Myers, an avid surfer herself, is the director and editor of the film, and Castillo is the director of photography. Both have extensive experience in documentary and narrative filmmaking and are excited to tell the stories of female surfers.

The documentary has taken the two filmmakers on an exciting journey across the country and, soon, the world. Filming began in San Diego with the intent to document the experiences of recreational surfers. However, as the project progressed, an intriguing story began to emerge, and the scope of the documentary expanded. Myers and Castillo decided to shine a light on the prevalence of sexism in the professional surfing industry as well.

“You really don’t know the message of a documentary until it is finished,” Castillo said. “It’s a journey, and you are a little bit blindfolded throughout it.”

Recently, Myers and Castillo, along with their crew, began filming in Hawaii, where surfing is ingrained in the culture. With plans to bring the documentary to Iceland later this year, Castillo and Myers are committed to presenting multiple perspectives on the same issue. The crew also hopes to travel to Costa Rica, Australia and Thailand, according to the documentary’s website.

Like most documentarians, Myers and Castillo are using film to tell the stories that, while often ignored, need to be heard.

“We all want to make an impact and do something important,” Castillo said. “As a cinematographer, I get to make beautiful images that have a purpose behind them.”

The process of making a documentary is intense and requires determination. Before filming can even begin, the filmmaker must understand the subject in order to represent them and their story accurately.

After extensive research, there is the task of finding people that are willing to share their stories. Myers and Castillo did this by contacting surfers on social media and reaching out to people they already knew.

Setting up and conducting interviews comes with its own set of challenges, especially for student filmmakers like Myers and Castillo.

“When people hear ‘student filmmaker,’ all credibility goes out the door,” Castillo said. “You have to prove that you are going to represent the person’s story accurately and that you are committed.”

Castillo and Myers are part of a growing minority of women in filmmaking.

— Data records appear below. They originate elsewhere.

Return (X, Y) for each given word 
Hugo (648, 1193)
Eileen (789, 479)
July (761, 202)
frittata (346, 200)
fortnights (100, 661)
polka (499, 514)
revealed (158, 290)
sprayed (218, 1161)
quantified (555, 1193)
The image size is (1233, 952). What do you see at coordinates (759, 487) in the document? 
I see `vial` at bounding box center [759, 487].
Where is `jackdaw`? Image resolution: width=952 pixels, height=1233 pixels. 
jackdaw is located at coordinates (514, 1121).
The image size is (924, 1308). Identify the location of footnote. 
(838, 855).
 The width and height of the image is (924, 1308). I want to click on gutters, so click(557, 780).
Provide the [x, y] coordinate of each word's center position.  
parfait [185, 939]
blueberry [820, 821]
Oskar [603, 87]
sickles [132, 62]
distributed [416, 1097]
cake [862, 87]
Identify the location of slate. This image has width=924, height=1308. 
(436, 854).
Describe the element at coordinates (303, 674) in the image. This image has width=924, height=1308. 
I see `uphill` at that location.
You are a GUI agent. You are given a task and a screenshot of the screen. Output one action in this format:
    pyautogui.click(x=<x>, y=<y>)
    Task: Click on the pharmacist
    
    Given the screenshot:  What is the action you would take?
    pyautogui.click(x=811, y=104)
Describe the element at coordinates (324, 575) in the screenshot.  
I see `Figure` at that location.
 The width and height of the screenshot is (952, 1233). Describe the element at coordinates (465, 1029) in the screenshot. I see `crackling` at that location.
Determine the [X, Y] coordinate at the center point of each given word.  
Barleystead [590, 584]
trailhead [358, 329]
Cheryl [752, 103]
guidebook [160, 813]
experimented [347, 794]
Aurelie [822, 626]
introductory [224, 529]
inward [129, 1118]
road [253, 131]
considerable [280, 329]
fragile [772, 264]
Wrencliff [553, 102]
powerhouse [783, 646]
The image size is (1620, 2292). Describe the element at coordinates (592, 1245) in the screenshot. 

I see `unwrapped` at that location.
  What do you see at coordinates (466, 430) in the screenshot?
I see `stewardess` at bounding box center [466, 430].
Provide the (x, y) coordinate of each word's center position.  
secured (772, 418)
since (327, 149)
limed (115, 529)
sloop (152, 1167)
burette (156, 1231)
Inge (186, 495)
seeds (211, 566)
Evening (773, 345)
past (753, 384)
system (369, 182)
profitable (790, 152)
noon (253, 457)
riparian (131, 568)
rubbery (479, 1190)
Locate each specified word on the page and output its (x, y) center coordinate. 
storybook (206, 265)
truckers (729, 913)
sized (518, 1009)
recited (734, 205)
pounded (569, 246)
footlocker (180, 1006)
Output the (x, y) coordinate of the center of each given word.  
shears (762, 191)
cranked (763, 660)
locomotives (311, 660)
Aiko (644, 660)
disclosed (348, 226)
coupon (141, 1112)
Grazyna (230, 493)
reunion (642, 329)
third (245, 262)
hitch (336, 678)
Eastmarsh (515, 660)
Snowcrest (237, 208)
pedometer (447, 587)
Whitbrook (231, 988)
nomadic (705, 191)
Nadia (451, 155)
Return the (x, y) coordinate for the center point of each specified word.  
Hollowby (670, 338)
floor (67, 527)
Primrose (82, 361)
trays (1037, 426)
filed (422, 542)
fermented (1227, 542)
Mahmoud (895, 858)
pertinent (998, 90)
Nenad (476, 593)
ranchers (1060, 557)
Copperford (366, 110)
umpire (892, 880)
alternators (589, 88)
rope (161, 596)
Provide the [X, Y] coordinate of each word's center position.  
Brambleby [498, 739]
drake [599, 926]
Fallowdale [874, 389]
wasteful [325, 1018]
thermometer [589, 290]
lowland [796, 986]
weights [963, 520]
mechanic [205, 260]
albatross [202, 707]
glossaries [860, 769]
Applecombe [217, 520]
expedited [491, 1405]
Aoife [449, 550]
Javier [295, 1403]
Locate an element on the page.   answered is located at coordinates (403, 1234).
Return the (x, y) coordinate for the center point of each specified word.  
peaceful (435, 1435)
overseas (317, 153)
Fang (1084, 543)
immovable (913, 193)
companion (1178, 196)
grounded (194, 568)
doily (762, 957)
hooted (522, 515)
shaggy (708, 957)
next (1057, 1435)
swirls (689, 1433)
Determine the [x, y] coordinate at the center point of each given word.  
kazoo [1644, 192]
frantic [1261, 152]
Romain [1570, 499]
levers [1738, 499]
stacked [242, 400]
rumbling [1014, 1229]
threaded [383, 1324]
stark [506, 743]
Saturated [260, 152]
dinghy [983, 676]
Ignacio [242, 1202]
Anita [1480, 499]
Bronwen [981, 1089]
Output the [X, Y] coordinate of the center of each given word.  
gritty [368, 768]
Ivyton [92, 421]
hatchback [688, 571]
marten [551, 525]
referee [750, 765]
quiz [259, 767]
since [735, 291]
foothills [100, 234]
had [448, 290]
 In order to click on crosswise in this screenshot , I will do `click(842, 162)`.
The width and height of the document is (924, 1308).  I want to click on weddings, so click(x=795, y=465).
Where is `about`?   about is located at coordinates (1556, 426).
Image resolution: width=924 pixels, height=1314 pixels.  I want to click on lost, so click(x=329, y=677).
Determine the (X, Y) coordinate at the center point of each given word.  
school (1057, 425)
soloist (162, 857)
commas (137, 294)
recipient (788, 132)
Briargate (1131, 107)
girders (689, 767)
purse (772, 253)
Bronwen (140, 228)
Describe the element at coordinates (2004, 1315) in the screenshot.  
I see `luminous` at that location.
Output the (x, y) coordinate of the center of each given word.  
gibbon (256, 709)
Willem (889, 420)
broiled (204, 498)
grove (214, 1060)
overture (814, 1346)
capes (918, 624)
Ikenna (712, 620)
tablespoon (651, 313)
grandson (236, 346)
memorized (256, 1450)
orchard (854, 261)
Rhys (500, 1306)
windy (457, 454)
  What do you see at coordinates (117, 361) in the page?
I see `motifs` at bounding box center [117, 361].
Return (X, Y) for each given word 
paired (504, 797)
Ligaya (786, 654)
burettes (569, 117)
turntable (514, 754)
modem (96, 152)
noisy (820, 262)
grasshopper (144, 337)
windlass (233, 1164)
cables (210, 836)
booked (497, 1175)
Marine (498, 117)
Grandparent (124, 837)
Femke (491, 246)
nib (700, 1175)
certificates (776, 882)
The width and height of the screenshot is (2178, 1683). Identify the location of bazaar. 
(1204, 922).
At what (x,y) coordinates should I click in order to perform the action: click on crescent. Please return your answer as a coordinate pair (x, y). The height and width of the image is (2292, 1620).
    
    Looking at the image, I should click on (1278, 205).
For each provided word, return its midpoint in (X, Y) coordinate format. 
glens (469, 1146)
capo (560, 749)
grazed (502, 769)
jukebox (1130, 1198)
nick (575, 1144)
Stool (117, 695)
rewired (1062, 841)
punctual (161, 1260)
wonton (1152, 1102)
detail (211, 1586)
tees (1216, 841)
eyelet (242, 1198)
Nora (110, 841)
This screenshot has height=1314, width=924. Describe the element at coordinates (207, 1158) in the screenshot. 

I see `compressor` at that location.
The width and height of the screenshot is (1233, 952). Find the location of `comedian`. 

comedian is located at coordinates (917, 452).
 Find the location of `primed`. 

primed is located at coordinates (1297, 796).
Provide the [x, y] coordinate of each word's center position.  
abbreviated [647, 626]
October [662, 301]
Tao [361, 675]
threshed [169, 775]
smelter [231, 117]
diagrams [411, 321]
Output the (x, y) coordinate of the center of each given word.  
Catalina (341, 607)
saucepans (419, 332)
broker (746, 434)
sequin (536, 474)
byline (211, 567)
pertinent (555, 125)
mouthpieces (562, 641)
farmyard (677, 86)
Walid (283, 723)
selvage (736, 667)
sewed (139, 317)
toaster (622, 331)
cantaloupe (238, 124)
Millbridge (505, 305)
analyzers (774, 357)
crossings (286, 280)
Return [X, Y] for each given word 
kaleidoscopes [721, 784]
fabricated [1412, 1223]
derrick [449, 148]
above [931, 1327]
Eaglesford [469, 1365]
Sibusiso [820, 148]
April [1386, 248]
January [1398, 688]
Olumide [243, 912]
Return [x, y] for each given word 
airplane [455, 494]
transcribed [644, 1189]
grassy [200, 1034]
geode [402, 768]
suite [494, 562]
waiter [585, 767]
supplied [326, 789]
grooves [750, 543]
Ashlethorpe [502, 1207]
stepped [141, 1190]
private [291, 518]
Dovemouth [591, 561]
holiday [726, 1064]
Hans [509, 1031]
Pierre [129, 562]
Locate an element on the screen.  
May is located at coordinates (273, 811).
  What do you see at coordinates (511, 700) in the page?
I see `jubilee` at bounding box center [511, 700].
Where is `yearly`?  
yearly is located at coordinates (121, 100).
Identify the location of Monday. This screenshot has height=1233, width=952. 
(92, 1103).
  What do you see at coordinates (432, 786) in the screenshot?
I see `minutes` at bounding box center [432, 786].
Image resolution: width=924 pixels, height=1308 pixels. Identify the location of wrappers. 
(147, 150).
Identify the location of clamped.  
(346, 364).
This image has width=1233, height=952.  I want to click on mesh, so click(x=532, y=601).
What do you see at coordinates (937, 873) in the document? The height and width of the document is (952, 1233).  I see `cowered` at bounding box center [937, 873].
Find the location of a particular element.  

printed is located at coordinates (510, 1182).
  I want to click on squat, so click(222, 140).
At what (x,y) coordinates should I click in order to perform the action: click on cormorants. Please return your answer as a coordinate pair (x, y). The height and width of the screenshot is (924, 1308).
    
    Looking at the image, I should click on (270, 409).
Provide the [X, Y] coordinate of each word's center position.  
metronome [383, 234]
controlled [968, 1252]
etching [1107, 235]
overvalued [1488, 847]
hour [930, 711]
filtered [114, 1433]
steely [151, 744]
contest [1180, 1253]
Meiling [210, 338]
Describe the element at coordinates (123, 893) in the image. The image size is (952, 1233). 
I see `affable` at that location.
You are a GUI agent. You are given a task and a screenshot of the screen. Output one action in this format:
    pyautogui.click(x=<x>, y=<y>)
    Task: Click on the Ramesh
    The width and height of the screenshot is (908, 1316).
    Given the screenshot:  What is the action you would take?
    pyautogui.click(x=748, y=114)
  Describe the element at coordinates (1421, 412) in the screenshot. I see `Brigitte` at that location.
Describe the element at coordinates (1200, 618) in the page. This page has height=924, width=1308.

According to a study by Dr. Martha Lauzen, the director of San Diego State’s Center for the Study of Women in Television and Film, only 4 percent of the cinematographers and 11 percent of the directors of the top 250 domestic grossing films of 2017 were women.

While facing sexism in their industry, Castillo, and Myers make the magic happen in the production and postproduction phases of filmmaking.

As the director of photography, Castillo determines how the documentary is going to be filmed, of course with close collaboration with the director.

Castillo decided on using a two-camera setup to film “Grace On the Line.” This choice allows her to focus on the subject telling their story with one camera, while the second camera can capture the environment along with the subject’s body language and emotion.

On top of directing the film, Myers is the editor and has the job of going through hours of film to string together the narrative of the documentary. Editing a documentary requires both creativity and practical awareness because editors have to cut the footage in a way that accurately represents a subject’s story, while being efficient and maintaining aesthetics.

“When you look at sexism in society there is a doubt, specifically among men, that it still exists,” Castillo said. “The message we want people to take away from this film is that, although there have been recent shifts in the way society treats women, sexism is still real.”

Gabriella Duran, a sophomore kinesiology major who takes ENS surfing classes at Mission Bay Aquatic Center is excited to hear the stories of other female surfers.

“I think surfing has always been considered a male-dominated sport and men view women in the lineup as taking up space and making it cluttered,” Duran said. “A film about these stories of sexism would would make people aware of the issue and take women in the lineup more seriously.”

“Grace On the Line” is expected to premiere May 2019.